(Exercise objective):
Can you output the records below exactly as they are written?

Source records
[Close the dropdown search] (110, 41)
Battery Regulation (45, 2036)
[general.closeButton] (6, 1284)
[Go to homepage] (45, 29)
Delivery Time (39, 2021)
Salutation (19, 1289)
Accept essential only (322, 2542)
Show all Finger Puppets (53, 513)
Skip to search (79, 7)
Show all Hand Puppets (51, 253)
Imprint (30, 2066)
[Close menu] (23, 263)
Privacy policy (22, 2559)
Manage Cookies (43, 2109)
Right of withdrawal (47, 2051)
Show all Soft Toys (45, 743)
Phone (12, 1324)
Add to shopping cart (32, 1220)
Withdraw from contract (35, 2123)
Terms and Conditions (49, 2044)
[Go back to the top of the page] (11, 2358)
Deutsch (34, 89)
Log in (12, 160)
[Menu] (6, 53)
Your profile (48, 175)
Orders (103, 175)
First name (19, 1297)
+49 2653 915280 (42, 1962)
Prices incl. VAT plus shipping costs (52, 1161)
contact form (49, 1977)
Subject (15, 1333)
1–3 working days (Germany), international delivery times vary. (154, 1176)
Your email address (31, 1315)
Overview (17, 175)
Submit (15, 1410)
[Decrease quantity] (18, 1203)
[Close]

(Response to the task):
[Close the dropdown search] (110, 41)
Battery Regulation (45, 2036)
[general.closeButton] (6, 1284)
[Go to homepage] (45, 29)
Delivery Time (39, 2021)
Salutation (19, 1289)
Accept essential only (322, 2542)
Show all Finger Puppets (53, 513)
Skip to search (79, 7)
Show all Hand Puppets (51, 253)
Imprint (30, 2066)
[Close menu] (23, 263)
Privacy policy (22, 2559)
Manage Cookies (43, 2109)
Right of withdrawal (47, 2051)
Show all Soft Toys (45, 743)
Phone (12, 1324)
Add to shopping cart (32, 1220)
Withdraw from contract (35, 2123)
Terms and Conditions (49, 2044)
[Go back to the top of the page] (11, 2358)
Deutsch (34, 89)
Log in (12, 160)
[Menu] (6, 53)
Your profile (48, 175)
Orders (103, 175)
First name (19, 1297)
+49 2653 915280 (42, 1962)
Prices incl. VAT plus shipping costs (52, 1161)
contact form (49, 1977)
Subject (15, 1333)
1–3 working days (Germany), international delivery times vary. (154, 1176)
Your email address (31, 1315)
Overview (17, 175)
Submit (15, 1410)
[Decrease quantity] (18, 1203)
[Close]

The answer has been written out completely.